Pixel coordinate grounding data
== == ==
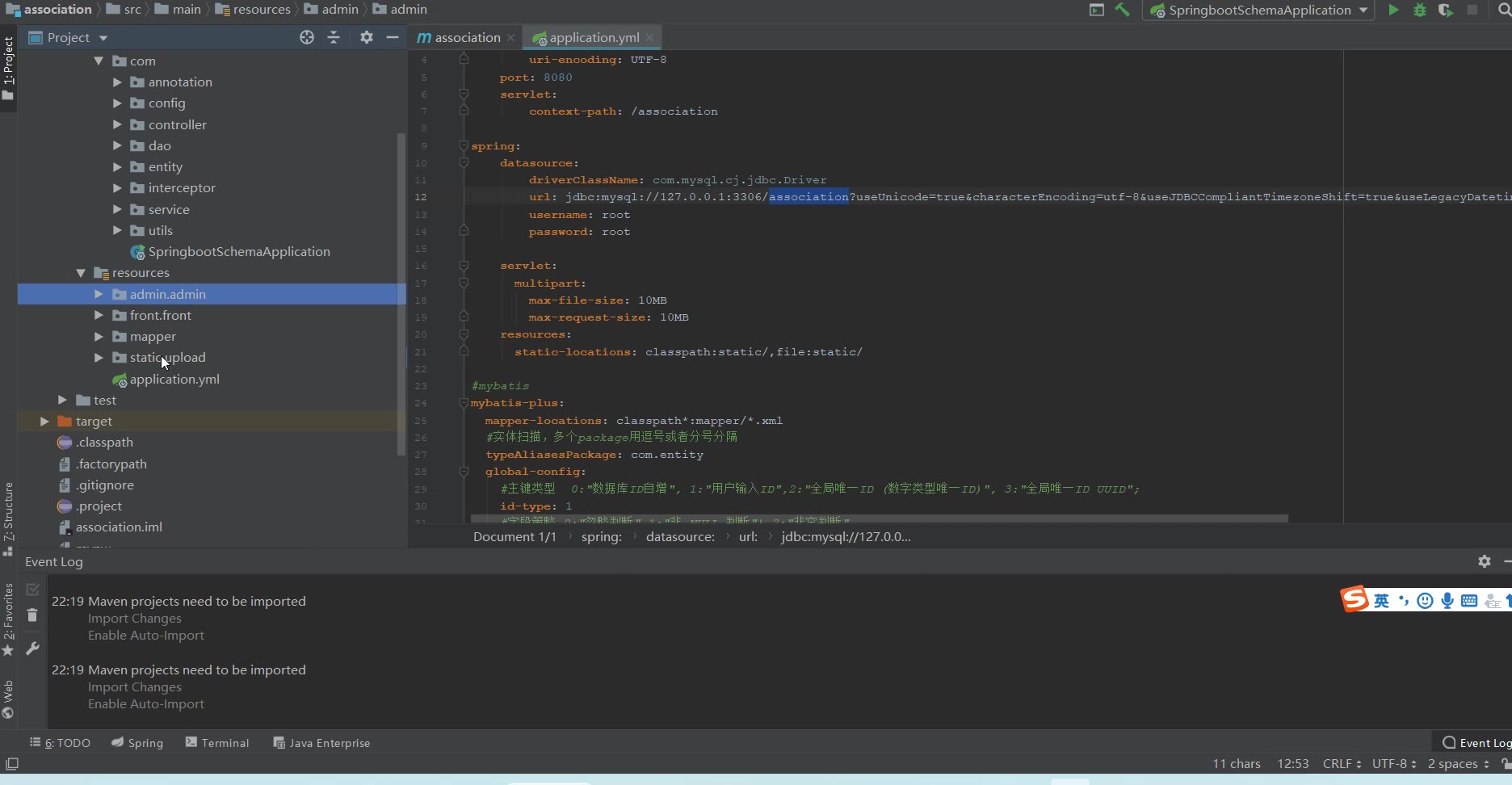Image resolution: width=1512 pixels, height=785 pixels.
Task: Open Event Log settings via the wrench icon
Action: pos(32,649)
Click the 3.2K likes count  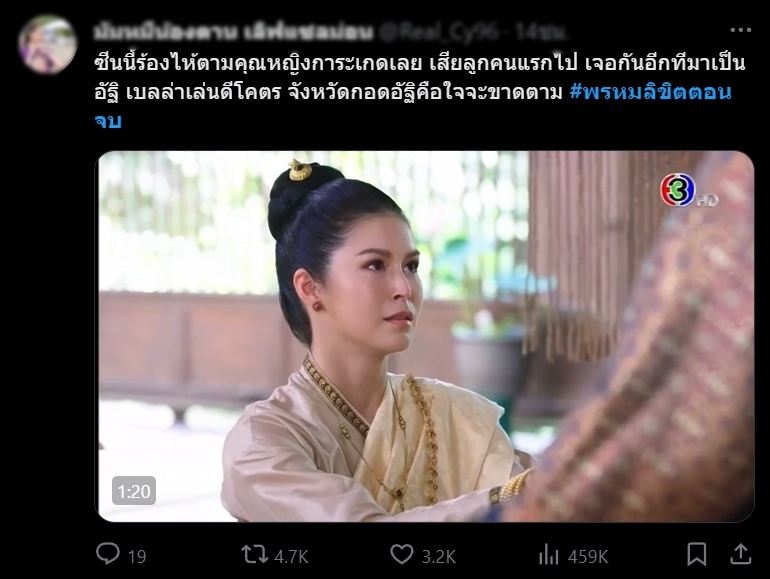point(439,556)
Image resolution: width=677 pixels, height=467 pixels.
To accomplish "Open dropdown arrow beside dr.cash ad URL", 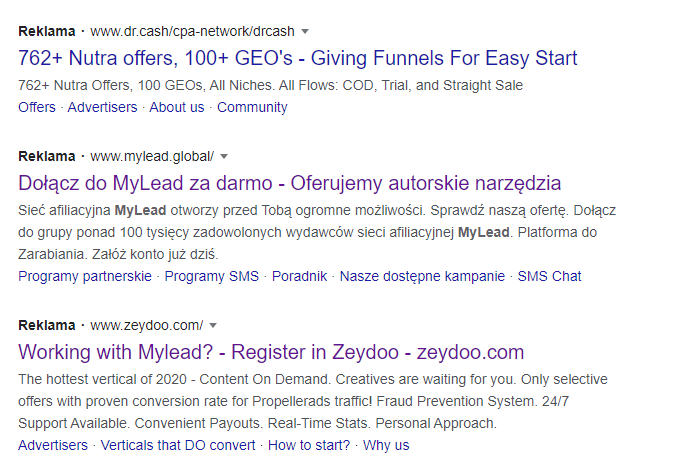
== == ==
**What to do**
Starting at the line that contains "Image resolution: width=677" and ending with the last line of the data, transcribe every line exactly; skip the pictures.

**Answer section**
Image resolution: width=677 pixels, height=467 pixels.
To accomplish "Open dropdown arrow beside dr.cash ad URL", 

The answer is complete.